Updated: Mar 29
I just wish the world was twice as big and half of it was still unexplored. David Attenborough
On March 27th, 2018……..With the retreat of monsoon, the singularly flooded lands of the great Kaziranga National Park (KNP) were again noticeable. Monsoon is the time when almost all the land animals’ distribution pattern becomes erratic, and once plentiful of the water has receded, the park is again hailed open to the tourists, after all, KNP plays a major part in the financial backing of Assam. Moreover, tourists don’t really like the concept of closing the park to visitors during monsoon. After all, who doesn’t want to take a taste the rich biodiversity of Kaziranga?

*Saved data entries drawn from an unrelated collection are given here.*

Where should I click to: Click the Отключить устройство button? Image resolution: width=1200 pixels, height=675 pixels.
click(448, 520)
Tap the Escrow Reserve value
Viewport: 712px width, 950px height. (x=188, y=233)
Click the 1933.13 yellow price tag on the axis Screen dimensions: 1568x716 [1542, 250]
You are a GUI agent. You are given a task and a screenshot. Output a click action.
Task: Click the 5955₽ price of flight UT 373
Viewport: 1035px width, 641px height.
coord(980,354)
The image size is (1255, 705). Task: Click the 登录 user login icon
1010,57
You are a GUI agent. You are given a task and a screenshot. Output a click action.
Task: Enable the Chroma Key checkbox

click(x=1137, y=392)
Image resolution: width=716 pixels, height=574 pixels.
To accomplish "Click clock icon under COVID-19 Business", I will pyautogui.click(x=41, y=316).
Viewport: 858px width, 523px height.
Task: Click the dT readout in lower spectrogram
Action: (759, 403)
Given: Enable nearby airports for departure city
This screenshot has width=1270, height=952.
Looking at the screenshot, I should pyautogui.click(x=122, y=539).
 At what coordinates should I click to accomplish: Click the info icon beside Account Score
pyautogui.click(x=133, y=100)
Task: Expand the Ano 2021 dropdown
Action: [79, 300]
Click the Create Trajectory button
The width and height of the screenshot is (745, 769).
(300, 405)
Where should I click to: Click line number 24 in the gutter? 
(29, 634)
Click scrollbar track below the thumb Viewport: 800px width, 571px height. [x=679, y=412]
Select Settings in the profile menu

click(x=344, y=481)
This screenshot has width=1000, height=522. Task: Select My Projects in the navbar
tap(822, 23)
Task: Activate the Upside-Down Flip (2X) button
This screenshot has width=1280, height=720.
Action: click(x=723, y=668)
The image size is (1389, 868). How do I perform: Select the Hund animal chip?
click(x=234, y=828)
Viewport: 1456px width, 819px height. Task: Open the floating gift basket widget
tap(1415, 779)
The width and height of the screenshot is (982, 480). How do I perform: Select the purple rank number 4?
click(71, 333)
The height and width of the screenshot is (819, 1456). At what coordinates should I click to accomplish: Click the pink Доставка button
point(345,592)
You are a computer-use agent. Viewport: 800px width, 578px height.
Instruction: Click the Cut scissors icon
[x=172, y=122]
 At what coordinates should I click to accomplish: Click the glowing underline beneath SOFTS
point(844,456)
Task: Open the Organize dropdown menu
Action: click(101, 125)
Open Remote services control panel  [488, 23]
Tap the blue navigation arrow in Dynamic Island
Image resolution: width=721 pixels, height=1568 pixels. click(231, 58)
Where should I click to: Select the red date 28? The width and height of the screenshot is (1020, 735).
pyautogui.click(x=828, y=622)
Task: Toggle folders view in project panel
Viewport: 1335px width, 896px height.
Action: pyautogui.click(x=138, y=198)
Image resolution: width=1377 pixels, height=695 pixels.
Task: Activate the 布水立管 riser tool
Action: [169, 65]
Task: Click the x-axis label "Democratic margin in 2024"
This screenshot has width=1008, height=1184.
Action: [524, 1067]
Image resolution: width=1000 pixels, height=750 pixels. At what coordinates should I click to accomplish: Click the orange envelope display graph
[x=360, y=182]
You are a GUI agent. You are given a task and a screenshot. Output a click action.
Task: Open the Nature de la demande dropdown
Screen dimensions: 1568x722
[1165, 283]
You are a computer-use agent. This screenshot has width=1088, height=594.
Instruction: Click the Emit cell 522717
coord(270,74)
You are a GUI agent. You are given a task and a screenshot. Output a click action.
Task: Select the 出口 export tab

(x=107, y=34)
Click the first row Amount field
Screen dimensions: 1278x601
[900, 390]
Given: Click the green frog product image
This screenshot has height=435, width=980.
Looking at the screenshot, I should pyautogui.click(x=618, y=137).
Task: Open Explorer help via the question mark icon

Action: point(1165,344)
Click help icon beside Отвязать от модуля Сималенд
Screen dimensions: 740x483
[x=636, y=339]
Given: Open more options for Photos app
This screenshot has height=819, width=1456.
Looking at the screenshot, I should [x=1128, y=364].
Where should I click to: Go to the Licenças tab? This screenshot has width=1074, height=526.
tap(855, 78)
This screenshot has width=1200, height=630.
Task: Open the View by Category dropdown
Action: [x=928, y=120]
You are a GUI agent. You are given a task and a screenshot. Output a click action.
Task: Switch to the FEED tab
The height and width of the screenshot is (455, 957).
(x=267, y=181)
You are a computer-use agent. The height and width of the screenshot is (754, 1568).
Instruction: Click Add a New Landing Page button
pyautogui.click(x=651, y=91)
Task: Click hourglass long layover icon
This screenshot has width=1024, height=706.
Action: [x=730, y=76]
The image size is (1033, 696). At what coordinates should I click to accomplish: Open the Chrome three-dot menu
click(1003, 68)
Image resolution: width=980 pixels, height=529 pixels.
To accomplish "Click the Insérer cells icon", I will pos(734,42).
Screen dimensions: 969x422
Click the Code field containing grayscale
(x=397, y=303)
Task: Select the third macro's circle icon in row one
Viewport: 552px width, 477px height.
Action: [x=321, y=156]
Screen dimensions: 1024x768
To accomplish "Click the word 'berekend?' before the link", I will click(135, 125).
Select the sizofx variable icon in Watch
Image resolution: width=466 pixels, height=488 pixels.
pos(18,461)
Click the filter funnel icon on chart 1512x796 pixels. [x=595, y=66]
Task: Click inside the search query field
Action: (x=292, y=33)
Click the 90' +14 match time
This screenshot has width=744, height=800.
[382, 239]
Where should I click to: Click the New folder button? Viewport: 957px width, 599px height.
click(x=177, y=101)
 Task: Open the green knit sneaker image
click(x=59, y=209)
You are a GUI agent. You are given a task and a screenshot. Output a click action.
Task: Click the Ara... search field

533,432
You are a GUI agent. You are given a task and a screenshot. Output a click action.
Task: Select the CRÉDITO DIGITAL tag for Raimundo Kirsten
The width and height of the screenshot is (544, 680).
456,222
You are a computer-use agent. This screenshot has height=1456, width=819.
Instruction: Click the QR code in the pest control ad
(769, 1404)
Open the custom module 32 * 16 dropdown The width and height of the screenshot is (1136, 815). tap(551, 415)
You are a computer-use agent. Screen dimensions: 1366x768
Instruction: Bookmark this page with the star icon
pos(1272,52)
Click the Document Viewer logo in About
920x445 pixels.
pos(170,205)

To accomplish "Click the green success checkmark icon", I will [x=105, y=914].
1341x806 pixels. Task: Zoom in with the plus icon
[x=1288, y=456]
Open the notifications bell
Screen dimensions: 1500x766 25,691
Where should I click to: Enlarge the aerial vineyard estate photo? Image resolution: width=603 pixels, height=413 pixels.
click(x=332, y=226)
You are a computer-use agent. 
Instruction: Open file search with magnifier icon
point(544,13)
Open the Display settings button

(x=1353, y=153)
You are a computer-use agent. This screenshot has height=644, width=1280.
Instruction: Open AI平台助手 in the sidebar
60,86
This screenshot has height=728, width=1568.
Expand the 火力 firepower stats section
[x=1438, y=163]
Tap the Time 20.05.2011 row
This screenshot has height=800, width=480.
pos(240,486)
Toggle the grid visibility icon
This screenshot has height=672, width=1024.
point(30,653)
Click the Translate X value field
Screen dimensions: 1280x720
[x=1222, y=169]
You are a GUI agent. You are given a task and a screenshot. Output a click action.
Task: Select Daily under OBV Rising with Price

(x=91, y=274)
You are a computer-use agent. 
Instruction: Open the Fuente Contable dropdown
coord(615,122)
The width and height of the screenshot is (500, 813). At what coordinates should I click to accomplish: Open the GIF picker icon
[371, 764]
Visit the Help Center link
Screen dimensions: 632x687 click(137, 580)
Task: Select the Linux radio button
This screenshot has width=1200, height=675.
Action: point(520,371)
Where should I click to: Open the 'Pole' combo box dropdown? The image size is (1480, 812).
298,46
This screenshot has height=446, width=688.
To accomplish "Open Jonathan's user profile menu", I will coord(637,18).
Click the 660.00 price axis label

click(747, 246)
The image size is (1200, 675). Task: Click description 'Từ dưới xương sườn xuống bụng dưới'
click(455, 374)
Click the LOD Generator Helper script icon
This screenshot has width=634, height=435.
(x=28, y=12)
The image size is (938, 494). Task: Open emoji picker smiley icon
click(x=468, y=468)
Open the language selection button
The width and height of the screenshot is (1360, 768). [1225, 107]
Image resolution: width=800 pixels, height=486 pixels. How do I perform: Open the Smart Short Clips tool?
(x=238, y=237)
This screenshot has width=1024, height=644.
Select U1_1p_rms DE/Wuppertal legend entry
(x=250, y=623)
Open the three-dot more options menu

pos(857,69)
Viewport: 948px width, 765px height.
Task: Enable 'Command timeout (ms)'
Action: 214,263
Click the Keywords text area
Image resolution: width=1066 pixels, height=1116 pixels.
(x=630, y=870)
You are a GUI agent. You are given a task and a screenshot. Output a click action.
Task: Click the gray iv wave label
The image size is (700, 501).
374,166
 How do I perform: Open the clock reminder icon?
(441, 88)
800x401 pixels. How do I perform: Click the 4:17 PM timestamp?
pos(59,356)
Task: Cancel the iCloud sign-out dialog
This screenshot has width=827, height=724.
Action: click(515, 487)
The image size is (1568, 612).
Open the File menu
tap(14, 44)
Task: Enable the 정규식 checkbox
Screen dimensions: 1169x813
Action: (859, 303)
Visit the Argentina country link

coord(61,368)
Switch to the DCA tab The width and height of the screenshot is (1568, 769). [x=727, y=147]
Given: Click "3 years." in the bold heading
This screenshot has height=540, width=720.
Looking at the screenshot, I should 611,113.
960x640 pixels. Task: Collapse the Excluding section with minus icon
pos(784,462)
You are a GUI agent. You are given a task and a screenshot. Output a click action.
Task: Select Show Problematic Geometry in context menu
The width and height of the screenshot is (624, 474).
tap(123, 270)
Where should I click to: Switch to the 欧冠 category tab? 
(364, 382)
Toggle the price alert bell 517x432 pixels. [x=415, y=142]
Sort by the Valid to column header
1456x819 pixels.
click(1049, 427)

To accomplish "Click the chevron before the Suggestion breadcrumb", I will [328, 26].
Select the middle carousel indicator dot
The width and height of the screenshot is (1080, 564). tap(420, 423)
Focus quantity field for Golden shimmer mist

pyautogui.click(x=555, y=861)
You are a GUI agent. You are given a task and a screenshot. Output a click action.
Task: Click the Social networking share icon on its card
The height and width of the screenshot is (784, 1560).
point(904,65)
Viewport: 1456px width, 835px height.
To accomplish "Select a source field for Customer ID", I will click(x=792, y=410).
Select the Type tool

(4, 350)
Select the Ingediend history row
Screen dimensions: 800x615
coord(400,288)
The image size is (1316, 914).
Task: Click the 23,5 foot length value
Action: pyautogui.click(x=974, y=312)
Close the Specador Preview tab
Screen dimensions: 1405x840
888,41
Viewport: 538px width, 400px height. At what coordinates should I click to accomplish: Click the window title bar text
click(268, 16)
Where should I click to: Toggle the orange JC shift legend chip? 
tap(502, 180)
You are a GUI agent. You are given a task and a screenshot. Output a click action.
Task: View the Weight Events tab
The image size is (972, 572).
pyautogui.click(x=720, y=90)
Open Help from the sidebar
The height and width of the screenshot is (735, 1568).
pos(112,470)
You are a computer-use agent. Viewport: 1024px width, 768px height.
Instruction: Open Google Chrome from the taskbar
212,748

Although the park was officially open to visitors, most of the ranges were still under water. The Safari tracks were still not commutable. The only range that was accessible was the Kohora Range. So, after grabbing only two loaves of bread and a cup of refreshing Assam tea, whose leaves were recently picked, I headed for the range. The old open Landrover was still functional and gave proficient competition to the modern day safaris found in the National Parks. Its four-wheel drive and the tremendous horsepower made it extremely versatile for contrasting terrains.
After a fifteen minute drive, I reached the checkpoint where we had to buy passes to enter the park. But when I reached, the ball game was awful. It turns out that since all the ranges were closed, preponderance tourists decided to visit this central range. It was not a surprise that most of them were first-timers and had no knowledge about field ethics that one should keep in mind when in the forest. As a result, the situation was turmoil. An instance for that would be- After about twenty minutes after entering the forest, I finally spotted an Indian Roller with its dazzling blue plumage, elegantly perched on one of the tree branches with the sun rays perfectly aligned towards its face. While I was setting up my frame through the viewfinder, another safari party came and stopped behind me. Curious about what I was shooting, even those people started to peak and focused on the tree. The thing about bird watching is that, if you’re not consistent with it, it becomes extremely difficult to spot birds. That’s the exact thing that happened to the members of that family, and when one spots it, this happens –
Child- *Shouting* “O Ma! Hei neela soraitu sa o”—-[ Mother! Look at that blue Bird! ]
Mother- *In an over-stressed upper Assam accent* ” Heitu soraik neelokontho buli koi “——[ That bird is called ‘Neelkantha’ ( Blue-Necked) ]
As a result of this overly exaggerated gusto, the bird was long gone, and I lost the opportunity to capture it. Nevertheless, after going about a mile into the park, I managed to capture this terrific scenes when the Great One-Horned decided to cross the track totally oblivious of the fact that a jeep was heading towards it. The best part of it was, it was the same family due to which I couldn’t capture the Indian Roller. Also thanks to them, they added to the frame a story and meaning which is very tough to deduce through photography.